Mówi: | Marta Kaleta-Domaradzka |
Firma: | Extradom.pl |
Od przyszłego roku mogą zniknąć pozwolenia na budowę domów. Część planowanych zmian w prawie budowlanym budzi obawy rynku
Nowelizacja Prawa budowlanego, która ma zacząć obowiązywać w przyszłym roku, ma uprościć i przyspieszyć cały proces inwestycyjno-budowlany oraz zmniejszyć obciążenia po stronie inwestorów i organów administracji i nadzoru. Jednym z jej najważniejszych założeń jest m.in. możliwość budowy domów jednorodzinnych bez pozwolenia na budowę niezależnie od metrażu, likwidacja obowiązku uzyskania pozwolenia na użytkowanie i przyspieszenie cyfryzacji całego procesu budowlanego. Do części spośród tych zmian rynek nie podchodzi jednak z optymizmem.
– Od stycznia 2023 roku wchodzi w życie bardzo duża nowelizacja Prawa budowlanego. Choć mamy już za sobą jedną taką nowelizację w tym roku, to ta jest uznawana wręcz za rewolucyjną – mówi agencji Newseria Biznes Marta Kaleta-Domaradzka z portalu Extradom.pl. – To wynika z szeregu zmian dotyczących m.in. uproszczenia całego procesu budowlanego i poszerzenia katalogu budynków, które będzie można wybudować bez pozwolenia, a także przyspieszenia procesu budowlanego. Temu ma służyć pozbycie się całej papierologii, która teraz mu towarzyszy.
Od stycznia br. budowa domów na własny użytek o powierzchni do 70 mkw. jest możliwa bez pozwolenia na budowę, tylko na podstawie zgłoszenia z projektem. Rząd chce rozszerzyć tę możliwość na wszystkie domy jednorodzinne, niezależnie od ich metrażu. Jedyne ograniczenie będzie dotyczyć wysokości – budynki będą mogły mieć maksymalnie dwie kondygnacje.
– Dla inwestorów oczywiście oznacza to szereg ułatwień. Przede wszystkim pozbędą się długotrwałego oczekiwania na pozwolenie na budowę. Jednak znając życie i praktykę, zapewne spotkamy się z pewnego rodzaju utrudnieniami – mówi ekspertka Extradom.pl. – Te utrudnienia widzimy już dzisiaj na bazie przepisów, które weszły w życie w styczniu br. One wynikają z faktu, że pewne pojęcia nie zostały zdefiniowane przez ustawodawcę. Pojawia się np. pytanie, czy skoro dom do 70 mkw. ma być postawiony tylko na użytek własny, to czy można go wynająć. Na to pytanie dzisiaj ustawodawca nie odpowiada, zapewne pokaże to praktyka.
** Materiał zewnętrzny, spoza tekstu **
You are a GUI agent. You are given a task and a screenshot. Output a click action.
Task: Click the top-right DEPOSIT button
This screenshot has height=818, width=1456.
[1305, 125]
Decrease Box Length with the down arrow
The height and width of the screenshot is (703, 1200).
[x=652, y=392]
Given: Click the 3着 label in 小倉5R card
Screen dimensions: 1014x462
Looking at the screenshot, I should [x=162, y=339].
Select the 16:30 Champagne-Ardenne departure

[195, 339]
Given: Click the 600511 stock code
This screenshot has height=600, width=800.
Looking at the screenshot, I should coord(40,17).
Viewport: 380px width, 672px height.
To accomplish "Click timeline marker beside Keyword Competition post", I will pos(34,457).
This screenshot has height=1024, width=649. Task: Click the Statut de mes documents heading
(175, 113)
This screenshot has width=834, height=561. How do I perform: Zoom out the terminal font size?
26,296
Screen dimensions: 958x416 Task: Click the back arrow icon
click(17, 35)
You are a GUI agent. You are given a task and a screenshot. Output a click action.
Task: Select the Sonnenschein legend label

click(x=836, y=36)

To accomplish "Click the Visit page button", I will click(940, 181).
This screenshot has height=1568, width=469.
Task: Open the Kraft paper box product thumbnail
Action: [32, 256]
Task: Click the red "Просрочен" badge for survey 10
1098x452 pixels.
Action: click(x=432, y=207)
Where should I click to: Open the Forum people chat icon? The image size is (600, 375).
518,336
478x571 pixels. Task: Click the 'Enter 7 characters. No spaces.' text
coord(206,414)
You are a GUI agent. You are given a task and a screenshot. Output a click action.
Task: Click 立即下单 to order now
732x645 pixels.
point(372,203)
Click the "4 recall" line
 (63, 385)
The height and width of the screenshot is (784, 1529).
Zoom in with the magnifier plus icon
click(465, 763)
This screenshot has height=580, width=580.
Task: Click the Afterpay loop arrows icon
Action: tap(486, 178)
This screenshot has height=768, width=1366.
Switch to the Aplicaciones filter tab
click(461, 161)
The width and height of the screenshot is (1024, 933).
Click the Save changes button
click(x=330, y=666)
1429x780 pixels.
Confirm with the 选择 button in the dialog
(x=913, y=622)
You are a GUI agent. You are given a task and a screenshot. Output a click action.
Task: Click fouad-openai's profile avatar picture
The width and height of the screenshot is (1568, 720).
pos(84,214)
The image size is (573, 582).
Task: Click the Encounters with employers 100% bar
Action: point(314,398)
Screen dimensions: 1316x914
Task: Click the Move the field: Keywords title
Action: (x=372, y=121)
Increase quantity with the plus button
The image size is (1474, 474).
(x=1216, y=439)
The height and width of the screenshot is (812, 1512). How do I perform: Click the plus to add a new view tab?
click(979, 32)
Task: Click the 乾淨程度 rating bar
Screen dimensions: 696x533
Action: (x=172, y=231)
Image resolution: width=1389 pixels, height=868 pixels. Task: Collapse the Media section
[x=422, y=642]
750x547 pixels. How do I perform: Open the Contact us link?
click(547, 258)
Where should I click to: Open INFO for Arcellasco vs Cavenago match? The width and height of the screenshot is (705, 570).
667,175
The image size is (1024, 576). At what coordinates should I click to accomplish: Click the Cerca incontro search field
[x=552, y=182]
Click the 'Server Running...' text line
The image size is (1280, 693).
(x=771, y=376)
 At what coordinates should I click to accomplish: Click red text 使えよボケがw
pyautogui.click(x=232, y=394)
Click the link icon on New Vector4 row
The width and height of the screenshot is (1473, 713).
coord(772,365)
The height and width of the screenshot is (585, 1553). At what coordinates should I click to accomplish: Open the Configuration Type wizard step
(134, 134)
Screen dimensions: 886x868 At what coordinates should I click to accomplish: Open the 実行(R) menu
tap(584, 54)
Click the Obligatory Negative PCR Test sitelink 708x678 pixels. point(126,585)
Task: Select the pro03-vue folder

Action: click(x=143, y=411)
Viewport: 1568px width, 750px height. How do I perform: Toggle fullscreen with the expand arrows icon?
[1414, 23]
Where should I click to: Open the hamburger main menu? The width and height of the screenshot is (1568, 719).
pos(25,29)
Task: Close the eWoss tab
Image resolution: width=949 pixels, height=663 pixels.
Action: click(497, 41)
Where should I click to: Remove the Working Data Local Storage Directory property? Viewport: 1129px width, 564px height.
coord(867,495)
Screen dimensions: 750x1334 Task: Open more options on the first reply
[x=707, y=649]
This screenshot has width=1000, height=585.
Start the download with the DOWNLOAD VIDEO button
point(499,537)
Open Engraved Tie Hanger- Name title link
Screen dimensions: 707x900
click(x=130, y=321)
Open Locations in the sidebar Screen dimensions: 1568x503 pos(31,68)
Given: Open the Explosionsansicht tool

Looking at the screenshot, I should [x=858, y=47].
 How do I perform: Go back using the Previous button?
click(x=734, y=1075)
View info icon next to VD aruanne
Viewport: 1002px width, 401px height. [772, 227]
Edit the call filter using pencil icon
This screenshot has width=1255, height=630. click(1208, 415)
Jak podkreśla, statystyki dotyczące zainteresowania budową domów do 70 mkw. na podstawie uproszczonej procedury nie są imponujące. Było to jedno z założeń Polskiego Ładu, które miało ułatwić Polakom realizację marzenia o własnym domu.
– Od początku roku wpłynęło raptem ok. 700 wniosków, które pozwalają na budowę takich domów. To stanowi zaledwie 2 proc. wszystkich wniosków, zapytań i pozwoleń o budowę złożonych w 2022 roku. Można teoretyzować, że nie przyniosło to takiego efektu, jakiego spodziewali się rządzący – mówi Marta Kaleta-Domaradzka. – Możliwe, że sytuacja, która obecnie panuje w kraju, sprawia, że ludzie skutecznie się wstrzymują. Cały czas podglądają interesujące projekty domów, natomiast nie finalizują transakcji. Po prostu czekają na lepsze czasy.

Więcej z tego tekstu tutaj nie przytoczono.